◆ **YOUR TASK**:
Where the word "will" occurs in a line of the listing below, copy that line.

◆ **ENTRIES PROVIDED**:

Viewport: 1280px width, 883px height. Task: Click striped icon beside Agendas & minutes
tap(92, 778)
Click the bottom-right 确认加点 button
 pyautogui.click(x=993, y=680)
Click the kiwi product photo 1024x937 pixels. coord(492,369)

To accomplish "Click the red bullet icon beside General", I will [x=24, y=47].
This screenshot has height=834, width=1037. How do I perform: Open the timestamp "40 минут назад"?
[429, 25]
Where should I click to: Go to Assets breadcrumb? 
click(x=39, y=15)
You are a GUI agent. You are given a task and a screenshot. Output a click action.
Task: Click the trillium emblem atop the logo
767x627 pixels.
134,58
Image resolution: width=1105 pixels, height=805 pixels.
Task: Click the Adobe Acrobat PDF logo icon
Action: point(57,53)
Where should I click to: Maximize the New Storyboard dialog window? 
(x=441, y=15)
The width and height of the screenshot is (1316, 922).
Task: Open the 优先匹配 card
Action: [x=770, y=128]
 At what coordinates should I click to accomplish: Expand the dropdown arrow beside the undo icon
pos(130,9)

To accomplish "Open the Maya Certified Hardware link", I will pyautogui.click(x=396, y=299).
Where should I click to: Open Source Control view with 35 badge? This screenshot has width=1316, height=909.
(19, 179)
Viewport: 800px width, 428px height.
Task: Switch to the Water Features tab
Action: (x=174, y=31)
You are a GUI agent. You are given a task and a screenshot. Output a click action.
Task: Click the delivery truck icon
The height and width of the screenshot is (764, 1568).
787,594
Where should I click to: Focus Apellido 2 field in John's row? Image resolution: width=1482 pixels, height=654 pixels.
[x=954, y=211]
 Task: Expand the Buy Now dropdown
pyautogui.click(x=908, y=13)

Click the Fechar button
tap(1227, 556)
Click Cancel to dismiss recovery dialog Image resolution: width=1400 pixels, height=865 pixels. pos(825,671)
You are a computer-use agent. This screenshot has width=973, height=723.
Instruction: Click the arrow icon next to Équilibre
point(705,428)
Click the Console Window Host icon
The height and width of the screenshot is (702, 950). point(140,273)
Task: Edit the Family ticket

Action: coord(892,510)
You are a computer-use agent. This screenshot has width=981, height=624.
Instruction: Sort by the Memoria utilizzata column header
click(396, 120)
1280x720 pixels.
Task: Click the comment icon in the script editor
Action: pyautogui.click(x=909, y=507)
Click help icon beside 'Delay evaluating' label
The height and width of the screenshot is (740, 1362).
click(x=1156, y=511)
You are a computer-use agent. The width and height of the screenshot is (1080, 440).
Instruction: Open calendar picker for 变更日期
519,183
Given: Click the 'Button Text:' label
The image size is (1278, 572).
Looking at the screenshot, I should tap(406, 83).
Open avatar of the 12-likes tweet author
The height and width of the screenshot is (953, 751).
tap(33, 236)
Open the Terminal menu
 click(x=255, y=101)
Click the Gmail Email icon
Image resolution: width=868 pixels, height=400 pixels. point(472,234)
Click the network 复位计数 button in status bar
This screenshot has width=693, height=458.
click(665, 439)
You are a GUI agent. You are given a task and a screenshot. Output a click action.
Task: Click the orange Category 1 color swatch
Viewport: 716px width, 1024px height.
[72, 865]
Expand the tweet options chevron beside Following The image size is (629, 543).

◆ **RESPONSE TO THIS EXERCISE**:
To accomplish "Click the red bullet icon beside General", I will [x=24, y=47].
To accomplish "Open the Maya Certified Hardware link", I will pyautogui.click(x=396, y=299).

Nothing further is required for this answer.